The ALIVE Context System is a Claude Code plugin that operates on local files only. All context lives on your machine in plain markdown with YAML frontmatter. The plugin does not:
- Phone home to any server
- Send telemetry or analytics
- Store data outside your local file system
- Access network resources without explicit user confirmation
The plugin ships 14 hooks that enforce security guarantees mechanically -- not by trusting the agent to follow rules, but by blocking violations before they execute.
| Hook | Guarantee |
|---|---|
| log-guardian | Signed log entries are immutable. No agent can edit or delete historical entries. |
| rules-guardian | Plugin-managed system files cannot be modified by the agent. Prevents the runtime from rewriting its own rules. |
| archive-enforcer | rm and rmdir commands are blocked inside the world. You archive, you don't destroy. |
| external-guard | Any MCP tool that writes, sends, creates, or deletes in external systems requires explicit user confirmation. |
| root-guardian | Prevents orphan files at the world root. Everything goes in a walnut. |
- No secrets in files. API keys, tokens, and credentials belong in environment variables.
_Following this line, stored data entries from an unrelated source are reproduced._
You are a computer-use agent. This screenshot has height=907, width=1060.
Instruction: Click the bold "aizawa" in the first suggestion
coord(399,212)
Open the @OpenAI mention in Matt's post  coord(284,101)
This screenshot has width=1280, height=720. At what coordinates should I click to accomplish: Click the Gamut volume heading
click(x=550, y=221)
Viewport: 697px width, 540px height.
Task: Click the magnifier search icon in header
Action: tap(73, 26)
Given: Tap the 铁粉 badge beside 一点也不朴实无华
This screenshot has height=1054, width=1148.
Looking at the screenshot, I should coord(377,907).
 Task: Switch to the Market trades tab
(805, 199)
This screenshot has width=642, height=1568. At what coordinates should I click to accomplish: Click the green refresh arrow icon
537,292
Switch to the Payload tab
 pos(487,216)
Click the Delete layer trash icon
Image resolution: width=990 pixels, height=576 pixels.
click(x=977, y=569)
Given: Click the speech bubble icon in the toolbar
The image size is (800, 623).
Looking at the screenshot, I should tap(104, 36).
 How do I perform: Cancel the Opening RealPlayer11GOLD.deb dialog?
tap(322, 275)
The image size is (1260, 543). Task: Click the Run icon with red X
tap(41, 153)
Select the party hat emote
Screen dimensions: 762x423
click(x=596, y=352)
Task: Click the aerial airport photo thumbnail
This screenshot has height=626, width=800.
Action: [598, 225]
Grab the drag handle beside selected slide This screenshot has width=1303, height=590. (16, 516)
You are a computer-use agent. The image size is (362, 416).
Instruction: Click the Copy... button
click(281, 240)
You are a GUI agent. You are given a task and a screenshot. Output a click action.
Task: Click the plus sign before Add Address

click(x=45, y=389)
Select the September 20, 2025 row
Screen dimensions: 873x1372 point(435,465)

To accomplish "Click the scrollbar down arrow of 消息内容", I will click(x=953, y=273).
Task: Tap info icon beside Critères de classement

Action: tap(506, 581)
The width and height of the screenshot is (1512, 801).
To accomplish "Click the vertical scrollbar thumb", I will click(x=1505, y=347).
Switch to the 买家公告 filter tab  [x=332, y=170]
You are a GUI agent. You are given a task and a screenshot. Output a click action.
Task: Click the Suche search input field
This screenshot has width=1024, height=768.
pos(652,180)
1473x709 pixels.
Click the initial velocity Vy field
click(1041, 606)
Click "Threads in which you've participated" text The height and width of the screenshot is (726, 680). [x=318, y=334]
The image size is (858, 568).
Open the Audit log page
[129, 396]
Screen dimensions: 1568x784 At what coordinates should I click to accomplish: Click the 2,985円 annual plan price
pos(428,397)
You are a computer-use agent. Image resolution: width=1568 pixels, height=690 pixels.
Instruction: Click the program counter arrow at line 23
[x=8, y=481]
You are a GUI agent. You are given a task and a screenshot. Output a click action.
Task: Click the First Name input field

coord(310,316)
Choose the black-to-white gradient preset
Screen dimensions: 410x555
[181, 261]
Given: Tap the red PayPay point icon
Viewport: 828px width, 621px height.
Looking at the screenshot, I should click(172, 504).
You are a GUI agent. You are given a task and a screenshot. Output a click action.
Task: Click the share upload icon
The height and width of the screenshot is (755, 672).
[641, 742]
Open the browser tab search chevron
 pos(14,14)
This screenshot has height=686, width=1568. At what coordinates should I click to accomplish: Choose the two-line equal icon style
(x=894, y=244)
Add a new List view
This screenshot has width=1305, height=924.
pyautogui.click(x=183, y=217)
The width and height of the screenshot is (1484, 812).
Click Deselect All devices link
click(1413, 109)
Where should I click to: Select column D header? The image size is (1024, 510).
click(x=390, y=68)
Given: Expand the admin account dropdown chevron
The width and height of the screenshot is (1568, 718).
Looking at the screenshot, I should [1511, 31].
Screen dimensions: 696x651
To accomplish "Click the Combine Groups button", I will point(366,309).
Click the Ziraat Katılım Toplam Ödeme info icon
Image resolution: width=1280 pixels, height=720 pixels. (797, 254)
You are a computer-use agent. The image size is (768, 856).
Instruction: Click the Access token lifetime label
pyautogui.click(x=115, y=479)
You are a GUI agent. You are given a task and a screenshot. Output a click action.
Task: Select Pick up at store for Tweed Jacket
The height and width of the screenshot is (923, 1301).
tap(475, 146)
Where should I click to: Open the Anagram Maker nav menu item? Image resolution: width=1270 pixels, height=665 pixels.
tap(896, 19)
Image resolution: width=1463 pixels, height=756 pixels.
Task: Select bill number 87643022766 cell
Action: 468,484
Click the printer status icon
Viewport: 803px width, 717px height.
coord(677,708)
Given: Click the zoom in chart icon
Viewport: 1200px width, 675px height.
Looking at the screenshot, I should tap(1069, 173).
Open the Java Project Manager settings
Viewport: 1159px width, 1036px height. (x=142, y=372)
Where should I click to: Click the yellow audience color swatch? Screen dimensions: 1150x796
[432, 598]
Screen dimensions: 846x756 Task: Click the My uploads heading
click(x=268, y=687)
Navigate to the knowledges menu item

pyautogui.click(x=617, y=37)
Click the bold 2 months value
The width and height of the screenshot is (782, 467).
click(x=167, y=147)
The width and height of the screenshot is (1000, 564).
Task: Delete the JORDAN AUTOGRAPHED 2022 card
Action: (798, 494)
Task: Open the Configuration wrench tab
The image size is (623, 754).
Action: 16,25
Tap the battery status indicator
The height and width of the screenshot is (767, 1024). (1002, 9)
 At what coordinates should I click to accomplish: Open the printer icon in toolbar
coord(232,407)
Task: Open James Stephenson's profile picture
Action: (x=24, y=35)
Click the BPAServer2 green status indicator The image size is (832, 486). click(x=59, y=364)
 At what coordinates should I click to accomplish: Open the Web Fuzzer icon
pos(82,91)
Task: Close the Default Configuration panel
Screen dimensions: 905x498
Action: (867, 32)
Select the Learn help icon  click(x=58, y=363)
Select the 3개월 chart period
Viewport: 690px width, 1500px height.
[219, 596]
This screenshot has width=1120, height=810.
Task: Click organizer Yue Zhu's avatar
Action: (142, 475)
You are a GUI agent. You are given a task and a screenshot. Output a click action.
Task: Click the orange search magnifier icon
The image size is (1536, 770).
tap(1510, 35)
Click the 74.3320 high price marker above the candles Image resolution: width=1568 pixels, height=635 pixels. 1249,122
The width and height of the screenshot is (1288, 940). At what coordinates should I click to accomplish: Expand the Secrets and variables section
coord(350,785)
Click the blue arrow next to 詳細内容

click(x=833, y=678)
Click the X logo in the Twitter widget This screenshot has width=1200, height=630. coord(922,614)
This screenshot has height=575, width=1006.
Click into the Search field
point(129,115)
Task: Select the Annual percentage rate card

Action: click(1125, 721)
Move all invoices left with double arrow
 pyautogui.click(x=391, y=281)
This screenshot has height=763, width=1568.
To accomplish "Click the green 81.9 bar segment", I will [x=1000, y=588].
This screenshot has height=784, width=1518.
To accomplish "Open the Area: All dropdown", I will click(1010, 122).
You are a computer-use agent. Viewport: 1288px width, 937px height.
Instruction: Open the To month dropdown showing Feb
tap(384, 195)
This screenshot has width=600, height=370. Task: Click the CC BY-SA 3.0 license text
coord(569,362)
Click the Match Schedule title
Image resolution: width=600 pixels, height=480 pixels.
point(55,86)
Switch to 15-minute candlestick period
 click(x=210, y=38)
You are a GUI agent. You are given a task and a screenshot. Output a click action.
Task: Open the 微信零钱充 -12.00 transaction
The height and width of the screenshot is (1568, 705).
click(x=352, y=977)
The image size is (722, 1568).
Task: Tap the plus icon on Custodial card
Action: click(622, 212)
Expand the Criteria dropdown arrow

- Sensitivity levels. Bundles and walnuts track
sensitivity:in their manifests (open/private/restricted). Restricted content is never pushed to remote and agents must confirm before accessing. - Local-first. If you sync via iCloud, Dropbox, or git, that's your choice. The plugin reads and writes to the path you give it.
If you find a security issue -- hooks that can be bypassed, rules that can be circumvented, or any behavior that violates the guarantees above:
- Email: hello@alivecontext.com
- GitHub: Open a security advisory
This policy covers the ALIVE Context System plugin (plugins/alive/). It does not cover the AI model, the Claude Code CLI, your file system permissions, or third-party MCP servers.
Context is property. Your files never leave your machine through the plugin, the agent can't destroy what it shouldn't, and external actions require your explicit confirmation.